Let me tell you a secret, no person is ever fully satisfied with their body type. Yes, you are not alone! Walking around the gym will see people with different body compositions doing the same cardio regime. It might be effective for some, while others will just wear themselves out. Working out is only effective if your exercise works on the body parts which need to be toned. Each person has a unique genetic and physiological design that needs a customized routine. That is why you need to identify your body type before you start googling exercises. Here are a few pointers you must make a note of before you start blaming your exercise for not being effective on your body.
1. You Might Be Misclassifying Your Body Type
Very few people can actually see themselves accurately according to their body type. We might be highly influenced by celebrity bodies, but you won’t know if it was the photoshoot or the Photoshop until you see them in real life! Broadly we can categorize bodies as endomorphs, mesomorphs, and ectomorphs (1). The endomorphs are pear-shaped bodies, the mesomorphs are naturally muscular, and ectomorphs are lean and slender.
The common reason why these categories are mistaken is that body insecurity never seems to detach from us. The more we idolize perfect bodies, the more we push ourselves to get into the unrealistic hopes of getting lean, muscular, and curvier bodies.
2. People’s Bodies Are Usually Hybrids
Body types lay in a spectrum, which makes it a collection of different traits. A single body could have the traits of two different body types. Just like how you get your personality from your genes, your body type is also a hybrid of your parents, and no one exercise will suit everyone. You might possess the endurance of an ectomorph and the muscle strength of a mesomorph. The most common natural hybrids are ecto-mesomorphs and endo-mesomorphs. The former have lean limbs and broader chests and the latter have compact and muscular physiques.
3. Diet Determines The Body Size And Exercise Determines The Shape
Eating wrong and exercising vigorously will not get you into the perfect body. Paying attention to the food you eat balances the muscle to fat ratio and defines your muscles. When you eat well, you train your body to become tighter and toned in all the right ways.
4. Ectomorphs Do Not Need Much Aerobic Exercise
The natural lean body setup does not need much cardio. If a person overdoes the exercises, the cortisol levels may rise and result in stressed muscles. This is why runners often struggle with belly fat while having skinny legs. Ectomorphs need to tone their muscles to prevent injuries and chronic problems like osteoporosis and back pain.
5. Cardio Is Important For Mesomorphs
If you’re pleased with your shape and want to maintain it, your focus should be moderate cardio. It can be as easy as brisk walking or jogging. Mesomorphs have lower endurance levels, so they can trick their muscles into cardiorespiratory workouts.
6. Curvy Endomorphs Have Greater Potentials To Be Good Athletes
A low, moderate-intensity regime is ideal for torching suborn fats. Strength training programs like cardio help condition fat loss. One thing you should keep a note of is, endomorphs are very responsive to isolation exercises. Targeting lunges and squats will give you effective results in shorter duration.

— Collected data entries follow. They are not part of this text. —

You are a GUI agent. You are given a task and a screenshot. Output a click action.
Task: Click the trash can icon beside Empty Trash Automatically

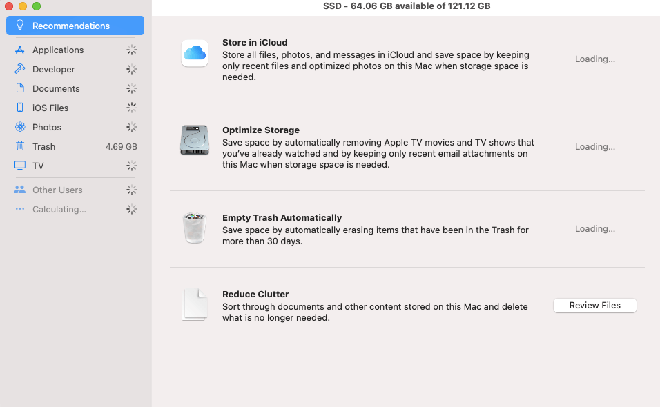click(194, 226)
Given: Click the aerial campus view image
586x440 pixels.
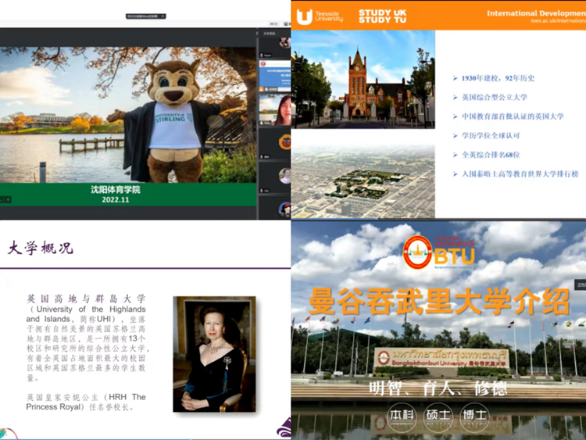Looking at the screenshot, I should 363,181.
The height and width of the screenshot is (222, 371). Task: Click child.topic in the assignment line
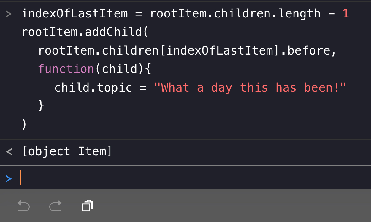(x=93, y=87)
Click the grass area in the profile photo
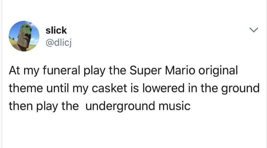Image resolution: width=267 pixels, height=148 pixels. (x=13, y=42)
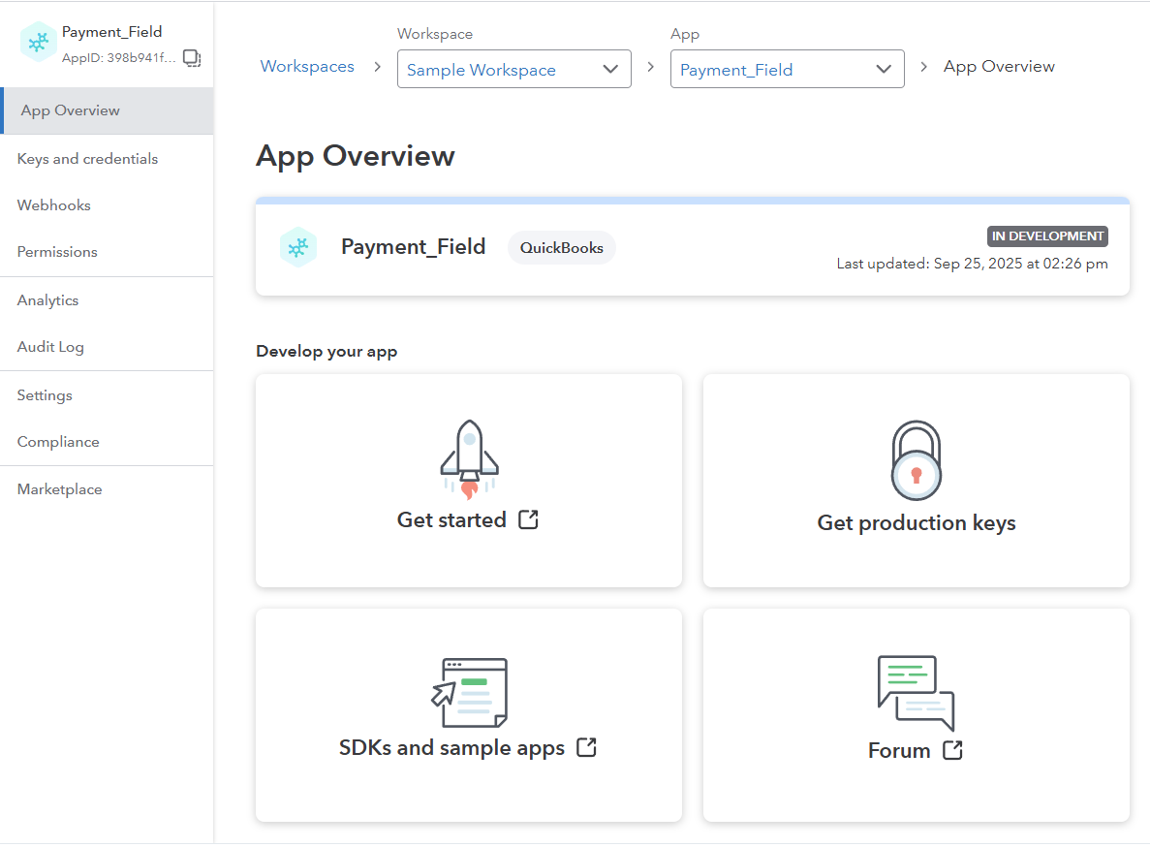This screenshot has width=1150, height=847.
Task: Click the chat bubbles icon on the Forum card
Action: (x=915, y=690)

7. You Have Greater Chances Of Slipping Into Hybrid Ecto–Endomorph Or Meso- Endomorph As You Become Sedentary
By decreasing your physical activity and increasing your food intake, you might be able to reach your body goals. -After you hit 50’s, testosterone and growth hormone levels are likely to decrease. This will make you susceptible to storing fat and losing muscle. You can focus on compound strength-building movements and leave out starchy carb-filled food.
8. Endomorphs Benefit The Most From HIIT Workouts
High-Intensity Interval Training (HIIT) is the new rage in the fitness world. It is effective because the workouts last for shorter durations, you can torch more calories, build muscles and keep your heart healthy. Because endomorphs store more fat than usual, it is the ideal strategy to get your body fit and healthy.
9. Total Body Strength Training Workouts Are Not Necessary
It is more than enough for people under 60 to train one or two body parts at a time. Exhausting your muscles over a workout is the last thing you want to do. You can focus on strength training moves and keep switching from various parts of your body through the week and keep a day for rest!
10. Interval Training Can Give You Best Results
Training in intervals will help you lose weight and be more active. By giving shorter bursts of exercise you can help your muscles heal and repair while you train the other parts of the body.
11. 150 Minutes Exercise Rule
The more active you are, the better you feel, but the secret is to divide the time accordingly. Giving yourself 150 minutes of exercise will give you ample time to heal and keep your body toned according to its needs.
So, now that you know exactly what kind of workout your body needs, setting the routine won’t be a problem anymore. It is essential to keep your body fit and healthy, but accepting your body type and working on improving it is the first step toward body positivity. Make sure you eat right and work only to reduce the excess fat and not muscles. So are you ready to work out the right way?